Rin continuava a olhar timidamente para ele.

–Vamos, vamos. – ele bateu palmas – Vamos trocar de roupa.

Enquanto Rin mudava para um vestido que ele havia escolhido, o primo a observava pelo canto dos olhos, notando como ela tentava conter o riso, caindo ele mesmo na risada. Era claro que era divertido fazer uma briguinha daquelas por causa de uma presilha que certamente ela iria reaver.

–E como foi pra falar com ele? – ele quis saber, olhando para o lado para dar liberdade para ela se trocar na frente dele – Espero que ele tenha beijado bastante.

Rin deu uma gargalhada.

–Eu falei uma bobagem e acabei dizendo que gosto dele. – ela explicou, o sorriso ficou mais amplo ao terminar de colocar o vestido e virar-se para ele avaliar o resultado – Nós conversamos muito. Jantamos juntos. Mas eu estava acabada nesse dia, com tanta dor nos pés... aqueles sapatos que você escolheu são horríveis. Eu nunca mais vou usá-los.

–Eles estavam apertados e você não conseguiu mais andar? – ele perguntou.

–Foi bem vergonhoso. Andei descalça até chegar em casa.

–Ele nem te carregou nos braços? – ele arqueou as sobrancelhas – Meu plano não deu tão certo.

Rin franziu a testa. Estava em silêncio, tentando digerir as palavras do primo.

–Como assim?

Jakotsu arqueou mais ainda uma sobrancelha.

–Os meus pés ficaram sangrando de propósito? – ela ficou boquiaberta.

Tchiiii... – ele zombou, os lábios formando um biquinho de desprezo – Os homens da capital não são mesmo nada românticos. Se fosse alguém daqui, teria te carregado nos braços sem pensar duas vezes pra não ter que andar descalça e machucar ainda mais os pés.

A prima continuava boquiaberta, o rosto ligeiramente azul ao se dar conta do que o primo havia planejado fazer.

–Hakudoushi já sabe? – ele quis saber, ajudando a subir o zíper do vestido e observando o tamanho da barra.

–Ainda não. Vou contar pra ele hoje. – ela sentiu o rosto ficar vermelho – Acha que ele vai ficar irritado?

–Querida... – Jakotsu pegou na mão dela, uma expressão compreensiva e irônica no rosto – Irritado fiquei eu quando tive que parar de frequentar meu salão favorito por causa do Aya...

–Até isso vocês tiveram que dividir? – ela franziu a testa. O final do relacionamento do irmão com o companheiro foi pesado demais e ela esperava nunca passar por uma situação parecida.

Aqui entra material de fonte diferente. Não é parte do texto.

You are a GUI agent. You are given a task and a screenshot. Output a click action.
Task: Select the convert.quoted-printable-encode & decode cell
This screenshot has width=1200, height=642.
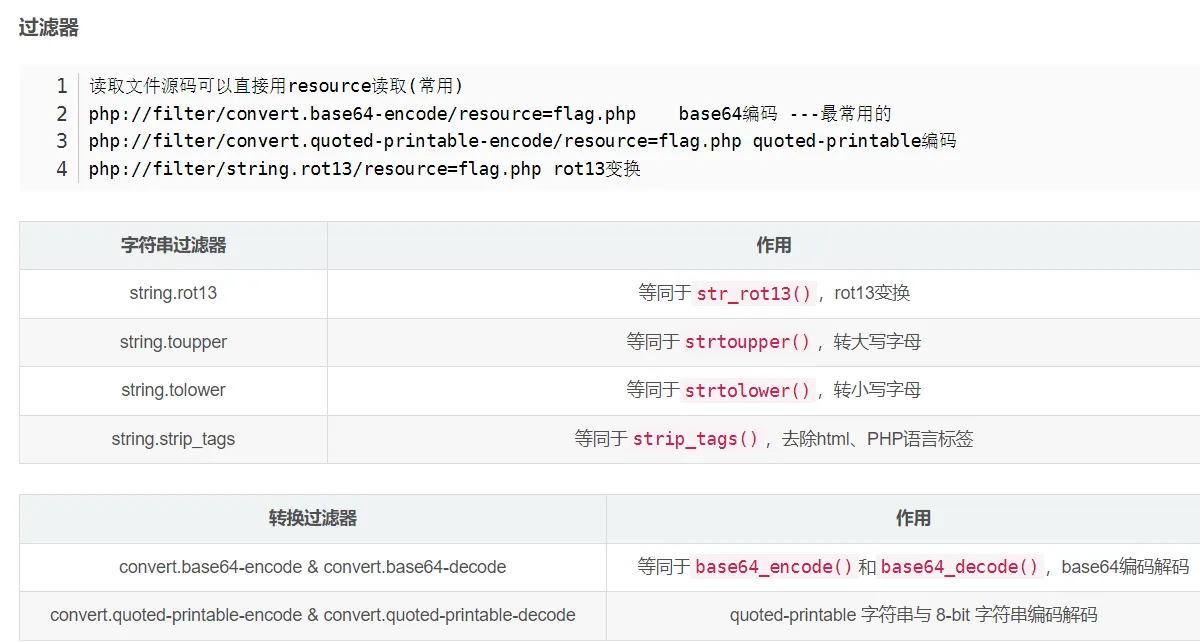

– "Dividir" seria eu frequentar em tais dias, em tais horários e em tais momentos para não ter que encontrar aquela cara sórdida do Aya. Mas como o dono é muitíssimo amigo dele, fui proibido de pisar lá.

–Oh. – foi tudo o que ela conseguiu murmurar.

–Hakudoushi não vai ficar irritado, ele vai virar um material altamente radioativo. – ele balançava a cabeça em desalento para os lados – Acho melhor você colocar uma roupa de proteção e viseira porque ele vai explodir.

–Mas ele não tem por que reagir assim... – ela parecia confusa – Ele não pode ficar bravo comigo. Eu sou adulta, posso escolher meus namorados.

–Oh, querida, todo mundo sabe disso. Mas todo mundo também sabe que Hakudoushi pode ser um poço de ciúmes quando se trata de você. Coisas de irmão protetor.

Rin franziu a testa em irritação.

–É, mas ele vai ter que aceitar. Ele não pode ficar com raiva por eu gostar de alguém agora.

A prima dele era tão ingênua. Realmente ela esquecia como o irmão podia ser depois de algumas semanas longe dele.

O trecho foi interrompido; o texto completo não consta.